Sieve for an infinite array of sets, resulting in an array of the same size of pairwise disjoint sets

Question

Let $\lambda$ be an infinite cardinal. For each $\nu<\lambda$, let $(E_\xi^\nu:\xi<\lambda^+)$ be a family of pairwise disjoint sets each of cardinality at most $\lambda$.

Assume that for every set $T$ of cardinality at most $\lambda$ and for any $\nu<\lambda$, $|\{\xi<\lambda^+:E_\xi^\nu\cap T\ne\emptyset\}|\le\lambda$.

Prove that there are ordinals $\xi(\nu,\eta)<\lambda^+$ ($\nu<\lambda$, $\eta<\lambda^+$) such that the sets $(E_{\xi(\nu,\eta)}^\nu:\nu<\lambda\text{, }\eta<\lambda^+)$ are pairwise disjoint.

This seems to be gist of (and is almost copied from) the top of page 312 of Hajnal, A., "Embedding finite graphs into graphs colored with infinitely many colors," Israel J. Math. 73 (1991), no. 3, 309–319. https://www.researchgate.net/publication/225726350_Embedding_finite_graphs_into_graphs_colored_with_infinitely_many_colors

Answer 1

Consider the reverse lexicographic order $\prec$ on $\lambda\times\lambda^+$ ($(\alpha,\beta)\prec(\gamma,\delta)$ iff $\beta<\delta$ or $\beta=\delta$ and $\alpha<\gamma$); its order type is equal to $\lambda^+$.

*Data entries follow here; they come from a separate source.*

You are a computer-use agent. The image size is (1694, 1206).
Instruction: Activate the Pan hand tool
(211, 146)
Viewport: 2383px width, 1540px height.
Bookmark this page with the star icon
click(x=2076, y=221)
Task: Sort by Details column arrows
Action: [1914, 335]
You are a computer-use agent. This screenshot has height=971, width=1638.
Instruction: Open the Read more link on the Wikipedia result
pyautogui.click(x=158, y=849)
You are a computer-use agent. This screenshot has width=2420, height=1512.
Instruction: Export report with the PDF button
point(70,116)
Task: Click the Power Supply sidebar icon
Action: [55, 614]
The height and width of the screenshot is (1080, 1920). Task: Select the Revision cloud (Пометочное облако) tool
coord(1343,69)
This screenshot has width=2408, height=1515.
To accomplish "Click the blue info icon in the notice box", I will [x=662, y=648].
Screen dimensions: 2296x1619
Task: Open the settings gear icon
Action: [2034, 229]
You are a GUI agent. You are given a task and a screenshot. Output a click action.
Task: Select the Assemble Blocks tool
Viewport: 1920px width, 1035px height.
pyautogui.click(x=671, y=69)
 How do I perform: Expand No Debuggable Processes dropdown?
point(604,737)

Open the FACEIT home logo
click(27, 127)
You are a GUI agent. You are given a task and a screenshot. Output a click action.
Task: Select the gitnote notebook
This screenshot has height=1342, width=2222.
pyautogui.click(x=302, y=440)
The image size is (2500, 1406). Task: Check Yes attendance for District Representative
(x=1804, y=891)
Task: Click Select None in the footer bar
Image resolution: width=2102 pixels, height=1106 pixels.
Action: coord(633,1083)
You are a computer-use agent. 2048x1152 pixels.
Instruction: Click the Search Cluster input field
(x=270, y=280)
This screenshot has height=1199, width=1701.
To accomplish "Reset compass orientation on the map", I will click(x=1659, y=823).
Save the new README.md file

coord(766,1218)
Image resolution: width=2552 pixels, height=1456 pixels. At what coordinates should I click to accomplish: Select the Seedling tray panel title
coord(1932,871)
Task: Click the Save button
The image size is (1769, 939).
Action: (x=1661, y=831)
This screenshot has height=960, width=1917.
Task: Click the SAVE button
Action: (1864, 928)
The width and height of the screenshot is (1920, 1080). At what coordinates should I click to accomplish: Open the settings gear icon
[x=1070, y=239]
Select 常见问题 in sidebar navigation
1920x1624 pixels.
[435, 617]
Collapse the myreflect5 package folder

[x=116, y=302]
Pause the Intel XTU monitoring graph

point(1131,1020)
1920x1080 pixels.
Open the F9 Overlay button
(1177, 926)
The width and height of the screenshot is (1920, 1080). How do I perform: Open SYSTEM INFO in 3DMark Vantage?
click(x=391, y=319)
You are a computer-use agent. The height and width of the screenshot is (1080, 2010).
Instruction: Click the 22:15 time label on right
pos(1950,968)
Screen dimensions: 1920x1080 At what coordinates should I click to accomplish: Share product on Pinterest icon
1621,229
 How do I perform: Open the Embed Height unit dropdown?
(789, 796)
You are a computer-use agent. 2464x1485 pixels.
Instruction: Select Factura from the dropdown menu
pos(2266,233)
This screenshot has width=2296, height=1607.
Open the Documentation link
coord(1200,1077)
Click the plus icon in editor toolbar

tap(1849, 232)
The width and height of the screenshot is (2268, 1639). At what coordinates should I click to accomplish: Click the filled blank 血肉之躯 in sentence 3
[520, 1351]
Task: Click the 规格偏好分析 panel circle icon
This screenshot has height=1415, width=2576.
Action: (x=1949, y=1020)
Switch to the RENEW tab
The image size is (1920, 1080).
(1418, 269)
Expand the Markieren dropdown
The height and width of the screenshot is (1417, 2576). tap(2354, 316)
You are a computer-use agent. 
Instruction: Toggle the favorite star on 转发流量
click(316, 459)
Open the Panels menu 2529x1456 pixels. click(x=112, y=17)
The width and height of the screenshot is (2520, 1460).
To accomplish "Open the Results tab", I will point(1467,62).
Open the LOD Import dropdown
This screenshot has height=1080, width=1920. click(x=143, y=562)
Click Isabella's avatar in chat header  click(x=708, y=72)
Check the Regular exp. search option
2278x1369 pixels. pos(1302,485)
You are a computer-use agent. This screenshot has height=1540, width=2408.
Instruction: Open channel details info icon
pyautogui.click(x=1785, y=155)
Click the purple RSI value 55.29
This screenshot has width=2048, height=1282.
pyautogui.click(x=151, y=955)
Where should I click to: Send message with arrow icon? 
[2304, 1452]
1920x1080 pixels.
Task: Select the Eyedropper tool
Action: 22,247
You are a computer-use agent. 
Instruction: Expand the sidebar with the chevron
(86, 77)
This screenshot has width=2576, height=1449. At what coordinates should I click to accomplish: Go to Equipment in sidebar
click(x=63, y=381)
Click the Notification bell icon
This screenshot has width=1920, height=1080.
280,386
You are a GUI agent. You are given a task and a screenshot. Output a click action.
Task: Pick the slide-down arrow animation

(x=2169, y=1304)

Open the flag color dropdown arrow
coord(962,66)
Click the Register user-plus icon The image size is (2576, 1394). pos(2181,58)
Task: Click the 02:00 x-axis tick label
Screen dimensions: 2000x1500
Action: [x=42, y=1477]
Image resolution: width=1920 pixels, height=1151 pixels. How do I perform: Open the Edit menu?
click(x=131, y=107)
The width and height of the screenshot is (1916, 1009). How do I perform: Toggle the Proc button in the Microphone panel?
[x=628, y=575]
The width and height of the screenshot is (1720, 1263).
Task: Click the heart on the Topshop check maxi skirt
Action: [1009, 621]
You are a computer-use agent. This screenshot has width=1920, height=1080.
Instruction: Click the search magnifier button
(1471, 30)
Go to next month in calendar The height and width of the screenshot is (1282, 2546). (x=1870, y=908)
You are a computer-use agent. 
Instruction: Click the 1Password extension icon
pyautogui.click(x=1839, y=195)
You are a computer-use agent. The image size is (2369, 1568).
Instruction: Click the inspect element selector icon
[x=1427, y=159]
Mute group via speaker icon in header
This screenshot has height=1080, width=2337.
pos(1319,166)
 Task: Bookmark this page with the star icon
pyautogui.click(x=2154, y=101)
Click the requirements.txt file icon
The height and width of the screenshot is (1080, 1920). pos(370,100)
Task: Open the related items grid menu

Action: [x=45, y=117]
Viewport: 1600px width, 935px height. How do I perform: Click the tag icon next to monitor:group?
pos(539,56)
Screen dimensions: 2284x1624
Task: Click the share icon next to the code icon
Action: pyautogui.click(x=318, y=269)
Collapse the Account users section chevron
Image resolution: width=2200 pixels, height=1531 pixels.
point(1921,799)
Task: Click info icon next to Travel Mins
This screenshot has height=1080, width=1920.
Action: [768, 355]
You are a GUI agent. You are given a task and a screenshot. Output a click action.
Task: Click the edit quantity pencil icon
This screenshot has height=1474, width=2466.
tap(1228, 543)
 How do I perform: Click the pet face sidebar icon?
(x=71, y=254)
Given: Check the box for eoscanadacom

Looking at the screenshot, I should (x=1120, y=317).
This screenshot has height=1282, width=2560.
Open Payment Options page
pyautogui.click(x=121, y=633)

Choose the ordinals $\xi(\nu,\eta)$ by recursion with respect to this well-order. We can take $\xi(0,0)=0$, because there are no demands yet. Assume $\xi(\alpha,\beta)$ is found for $(\alpha,\beta)\prec(\nu,\eta)$. Let $T=\bigcup\{E^\alpha_{\xi(\alpha,\beta)}:(\alpha,\beta)\prec(\nu,\eta)\}$. Then $|T|\le\lambda$ and by the assumption/fact above $\{\xi:E^\nu_\xi\cap T=\emptyset\}$ has cardinality $\lambda^+$. Let $\xi(\nu,\eta)$ be the minimum of that set. In this way we guarantee that $E^\alpha_{\xi(\alpha,\beta)}\cap E^\nu_{\xi(\nu,\eta)}=\emptyset$ whenever $(\alpha,\beta)\prec(\nu,\eta)$.